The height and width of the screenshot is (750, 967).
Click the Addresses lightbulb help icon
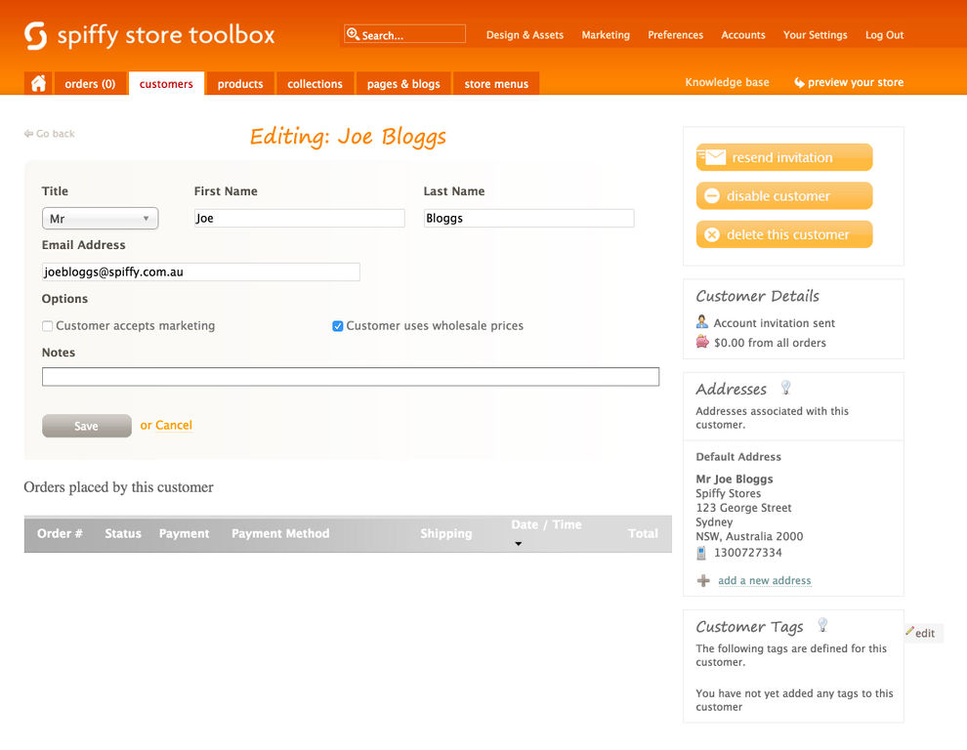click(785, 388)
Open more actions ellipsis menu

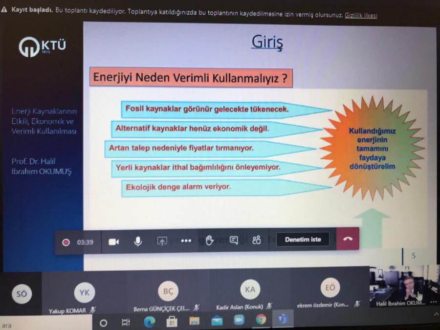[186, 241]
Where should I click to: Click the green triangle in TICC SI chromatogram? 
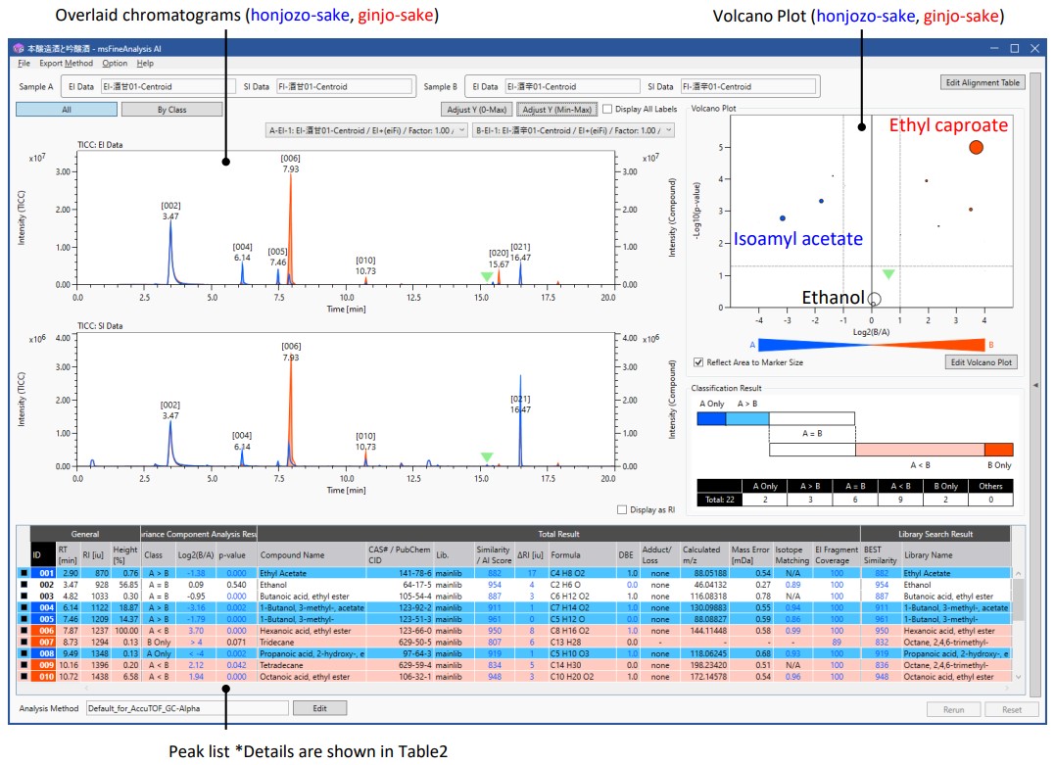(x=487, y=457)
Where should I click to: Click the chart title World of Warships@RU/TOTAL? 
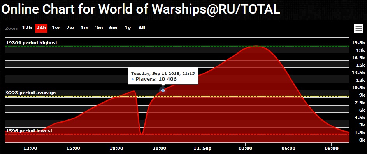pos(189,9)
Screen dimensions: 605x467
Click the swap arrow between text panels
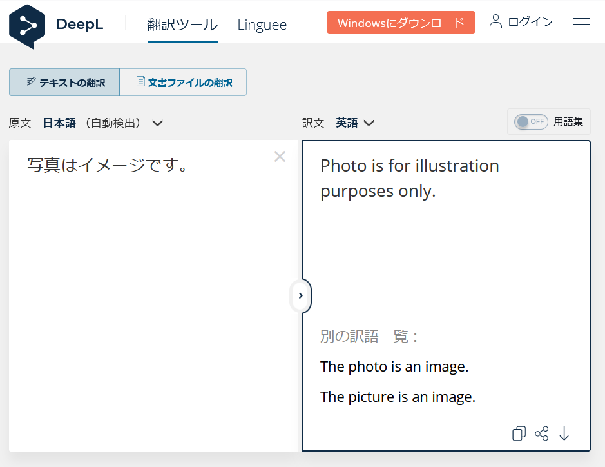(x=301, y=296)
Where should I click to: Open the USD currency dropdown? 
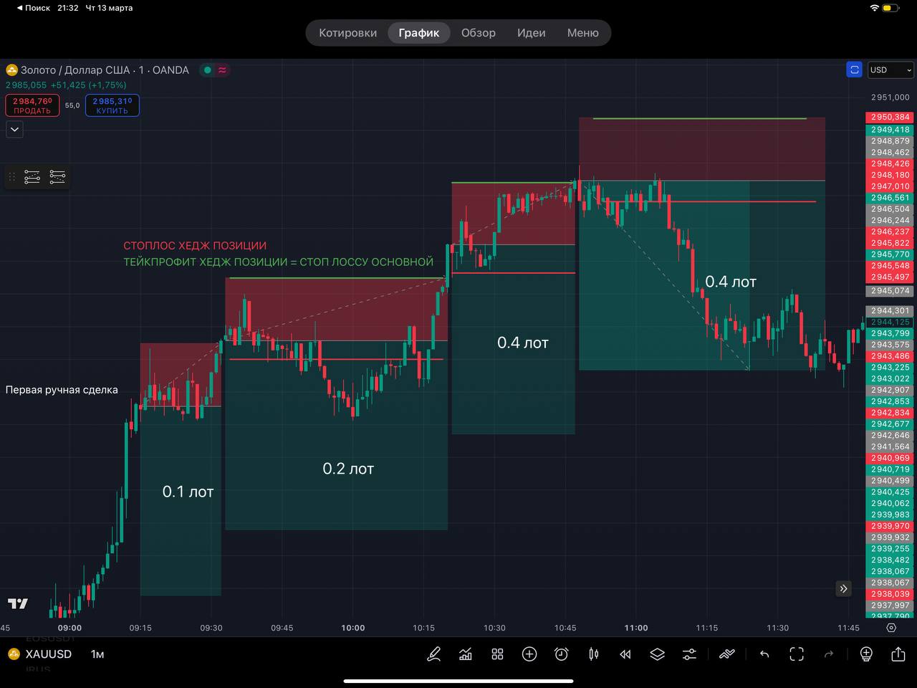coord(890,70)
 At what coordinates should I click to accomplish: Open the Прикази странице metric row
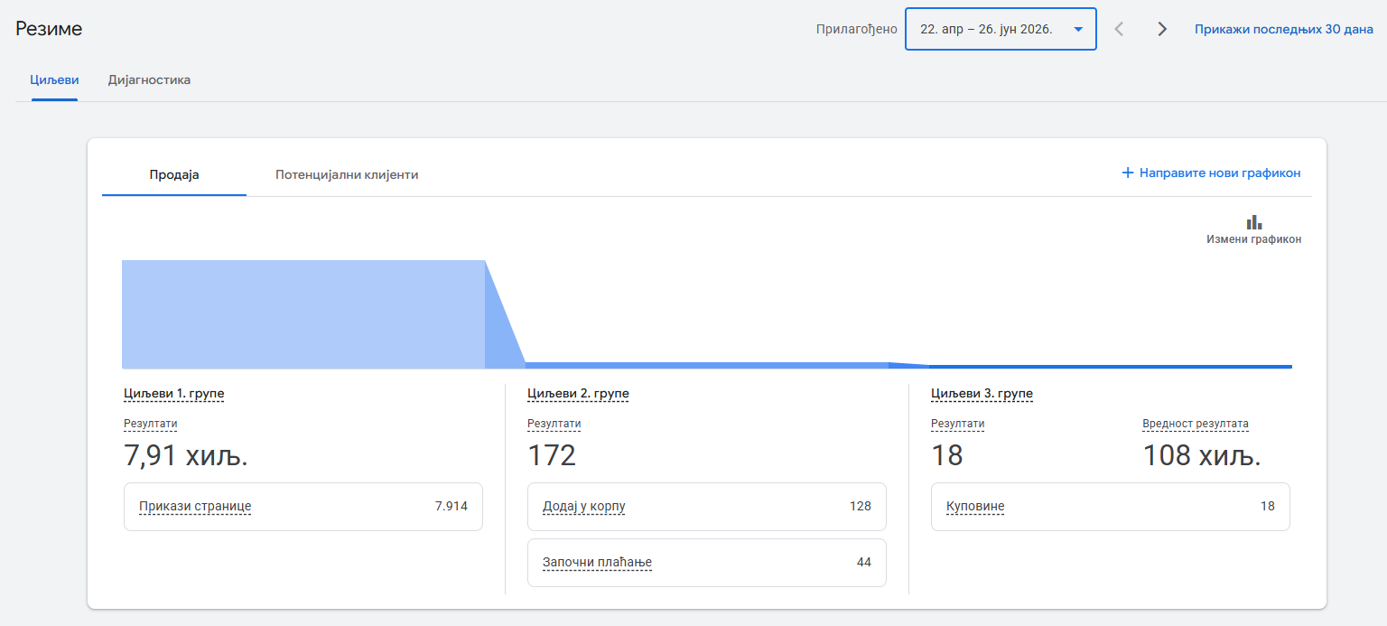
------------------------------
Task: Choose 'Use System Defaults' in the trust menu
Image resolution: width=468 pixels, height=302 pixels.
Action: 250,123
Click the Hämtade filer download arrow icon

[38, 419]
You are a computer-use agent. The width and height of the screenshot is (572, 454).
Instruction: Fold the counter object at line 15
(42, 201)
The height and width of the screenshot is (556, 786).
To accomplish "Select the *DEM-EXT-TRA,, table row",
------------------------------
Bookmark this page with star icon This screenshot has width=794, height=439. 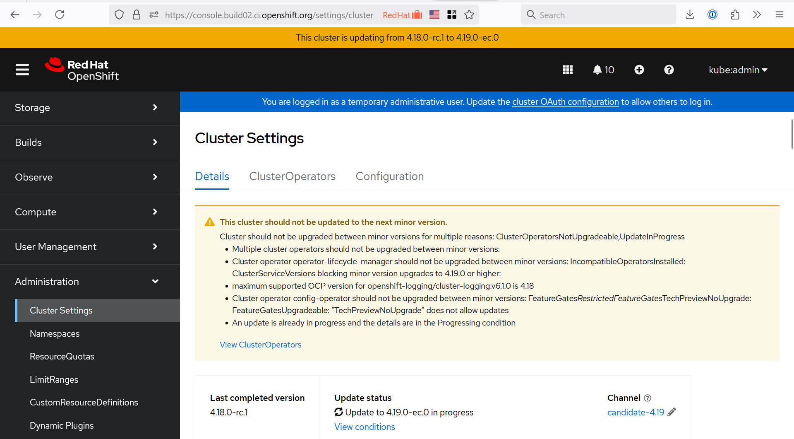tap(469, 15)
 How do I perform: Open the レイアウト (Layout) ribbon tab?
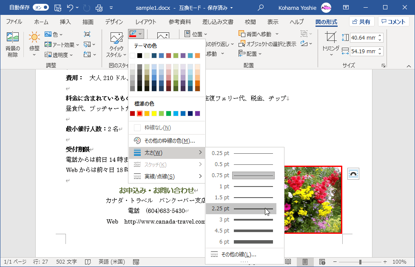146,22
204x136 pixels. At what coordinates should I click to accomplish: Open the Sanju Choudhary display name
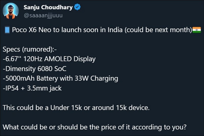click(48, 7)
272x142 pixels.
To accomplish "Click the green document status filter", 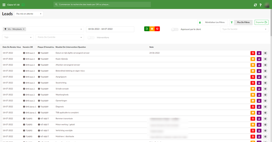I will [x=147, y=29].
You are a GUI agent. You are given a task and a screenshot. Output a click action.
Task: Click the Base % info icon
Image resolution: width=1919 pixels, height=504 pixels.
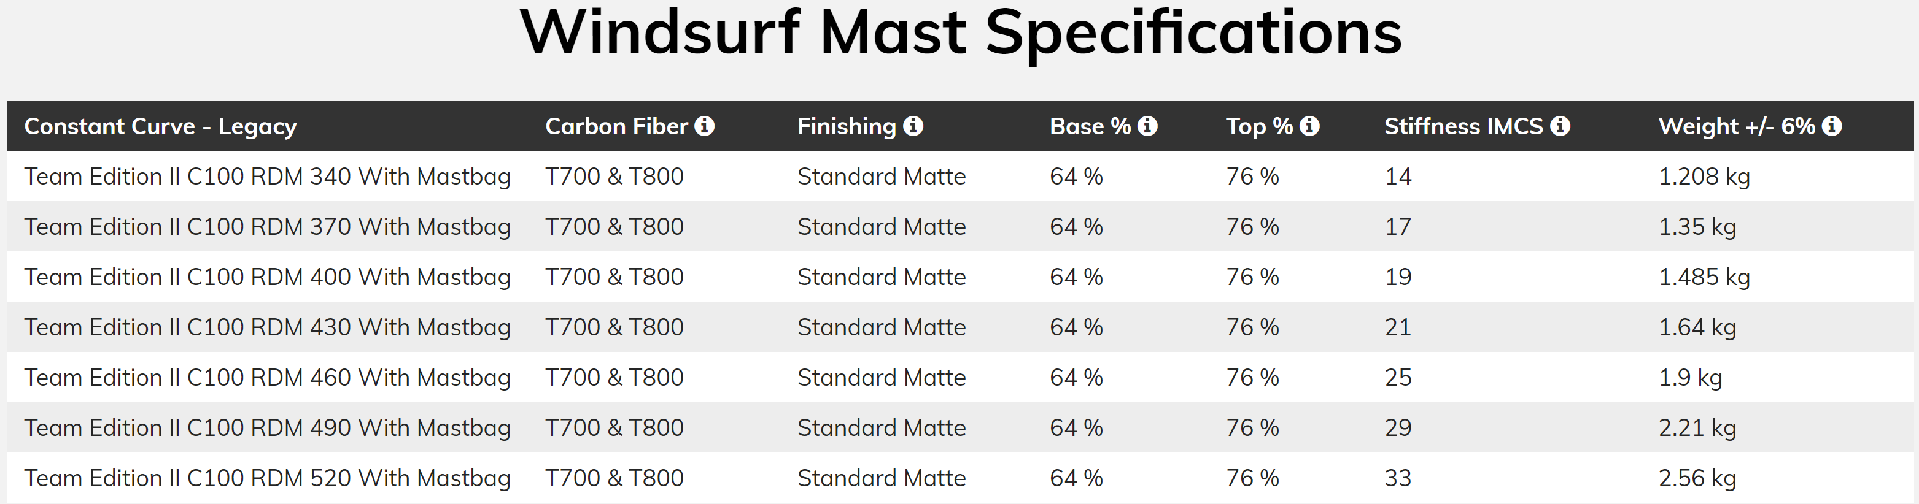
------------------------------
**WHAT THE TASK REQUIRES**
Above are some records; copy exactly the lines from the one with "Instruction: Fold the" through the one with "the *DEM-EXT-TRA,, table", both included, and no others.

**RESPONSE TO THIS TASK**
Instruction: Fold the counter object at line 15
(42, 201)
The height and width of the screenshot is (556, 786).
To accomplish "Select the *DEM-EXT-TRA,, table row",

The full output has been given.